*Exercise goal*:
Make an exact copy of the records below, leaving every image out.

+++

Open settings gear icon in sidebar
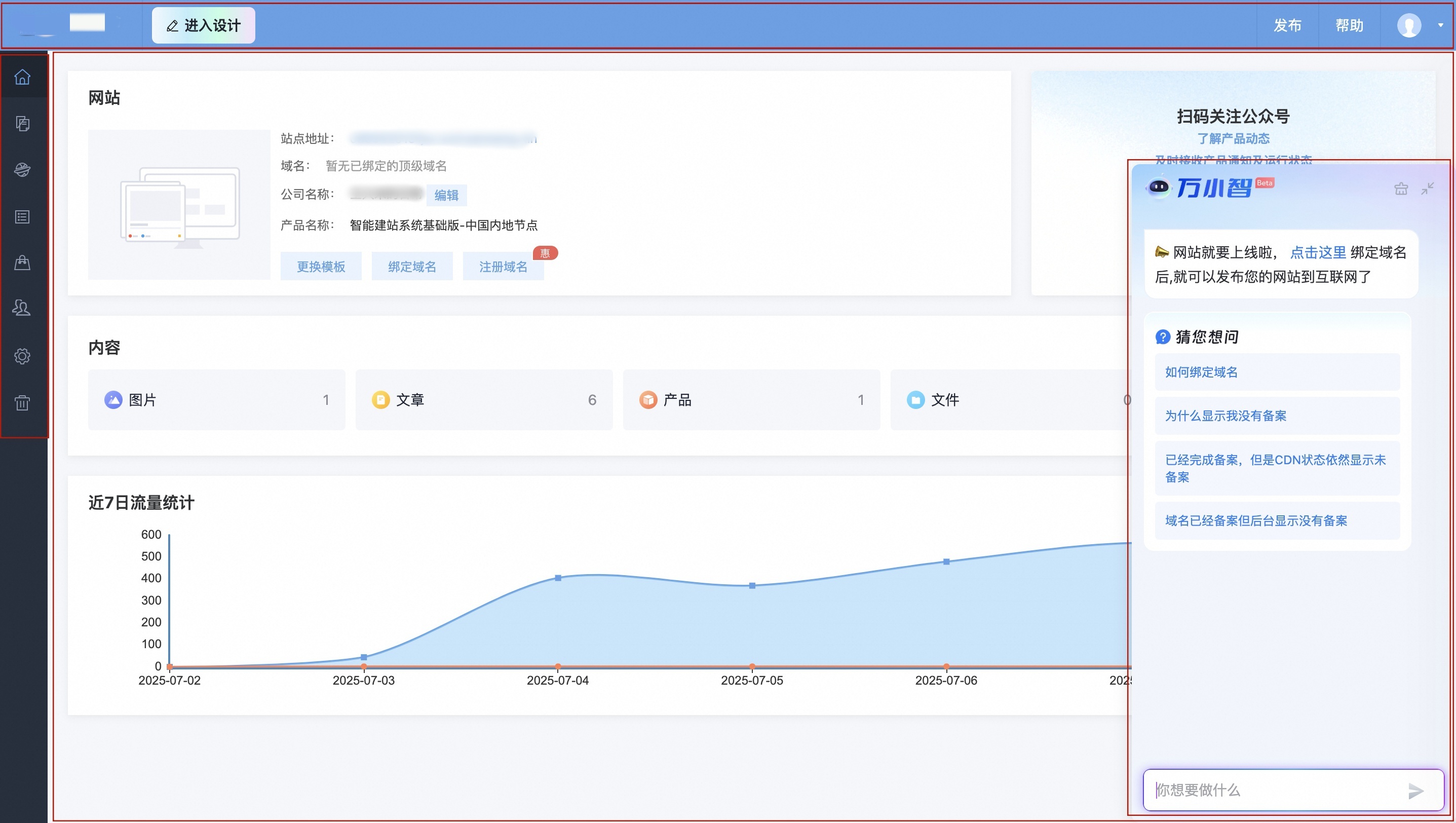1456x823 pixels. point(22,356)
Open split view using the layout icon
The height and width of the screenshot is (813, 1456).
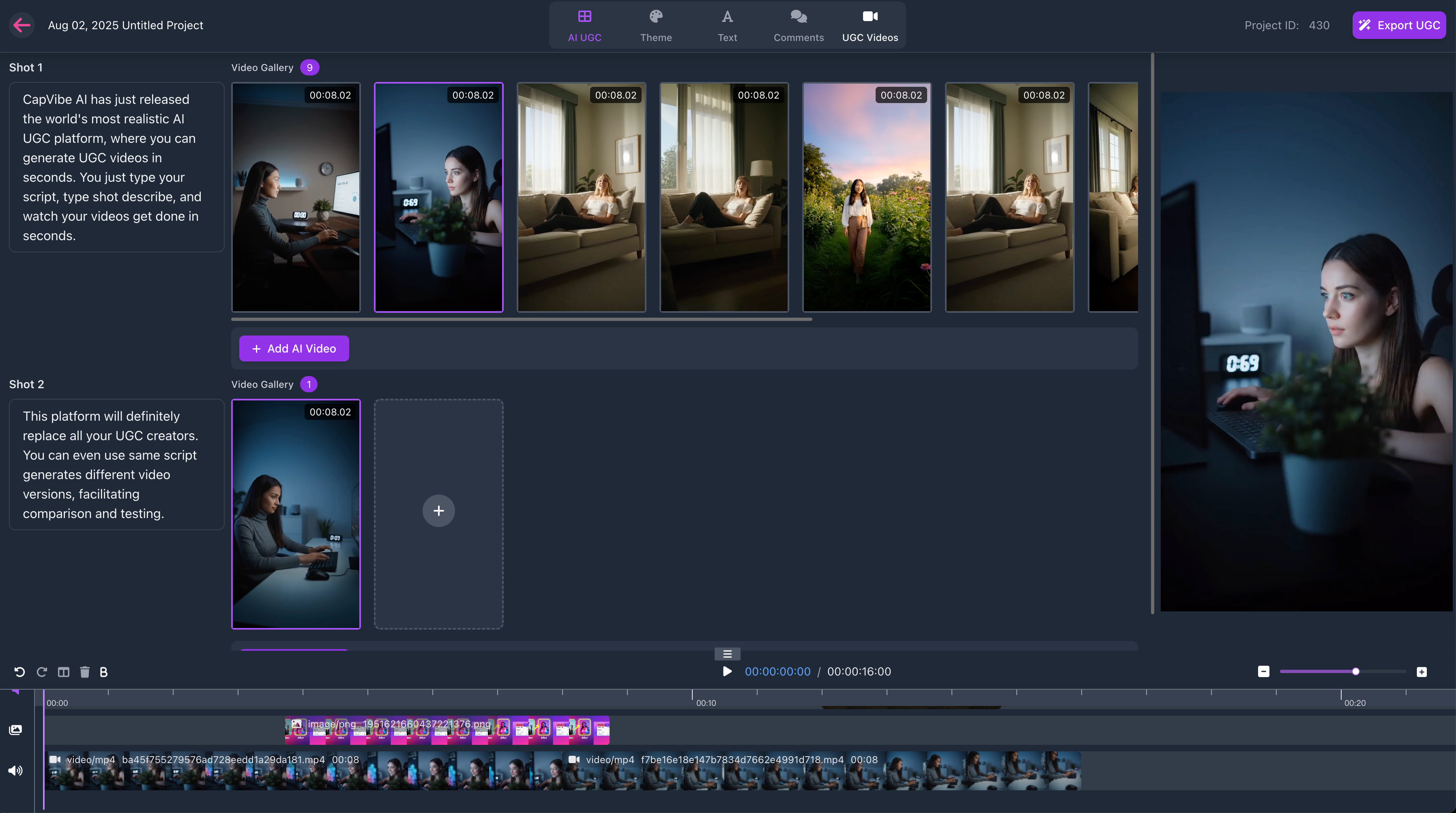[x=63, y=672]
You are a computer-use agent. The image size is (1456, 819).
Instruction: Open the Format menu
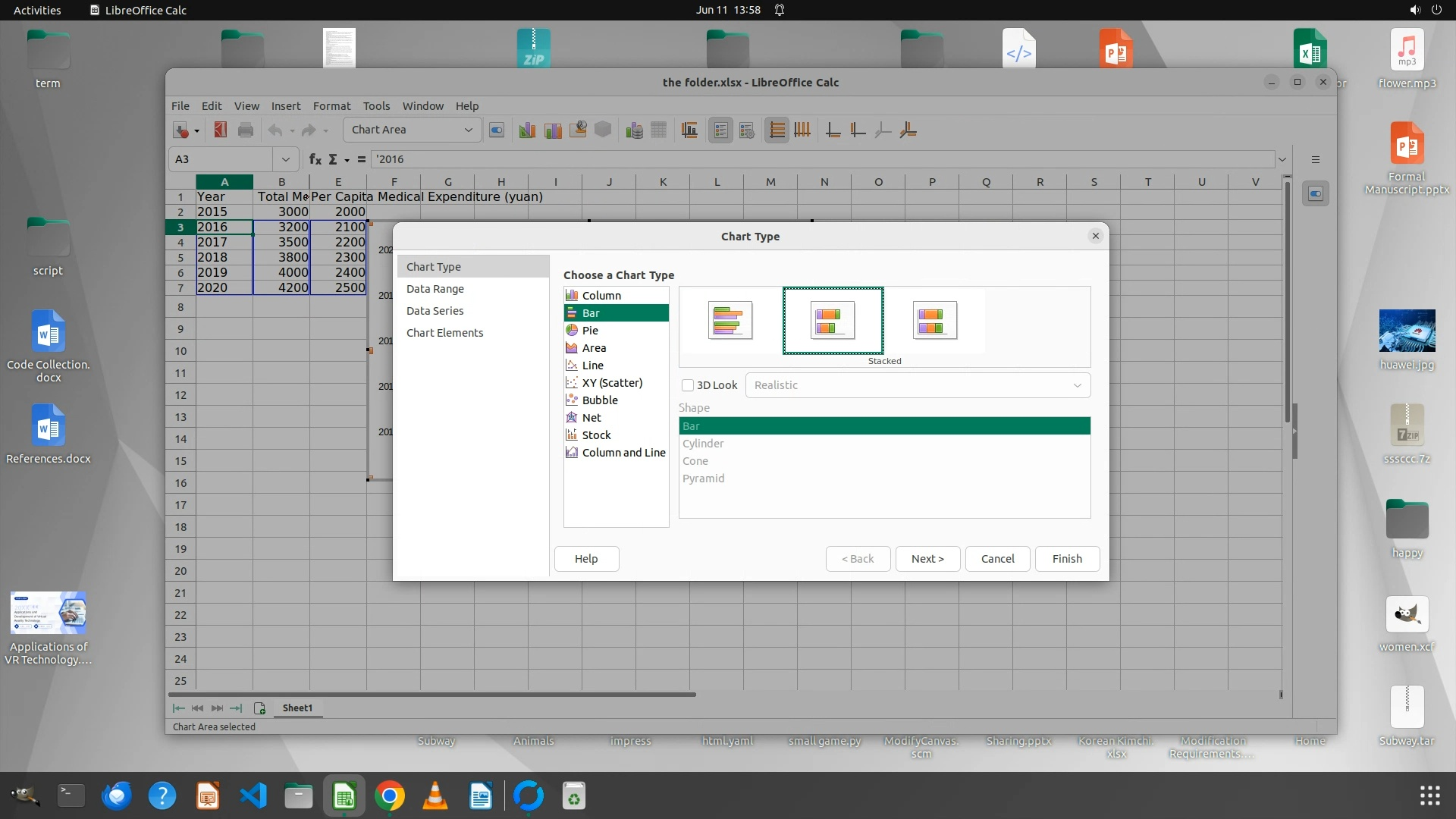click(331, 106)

+++

*Response below*:
Open settings gear icon in sidebar
1456x823 pixels. point(22,356)
Open split view using the layout icon
The height and width of the screenshot is (813, 1456).
[x=63, y=672]
You are a computer-use agent. The image size is (1456, 819).
Instruction: Open the Format menu
click(331, 106)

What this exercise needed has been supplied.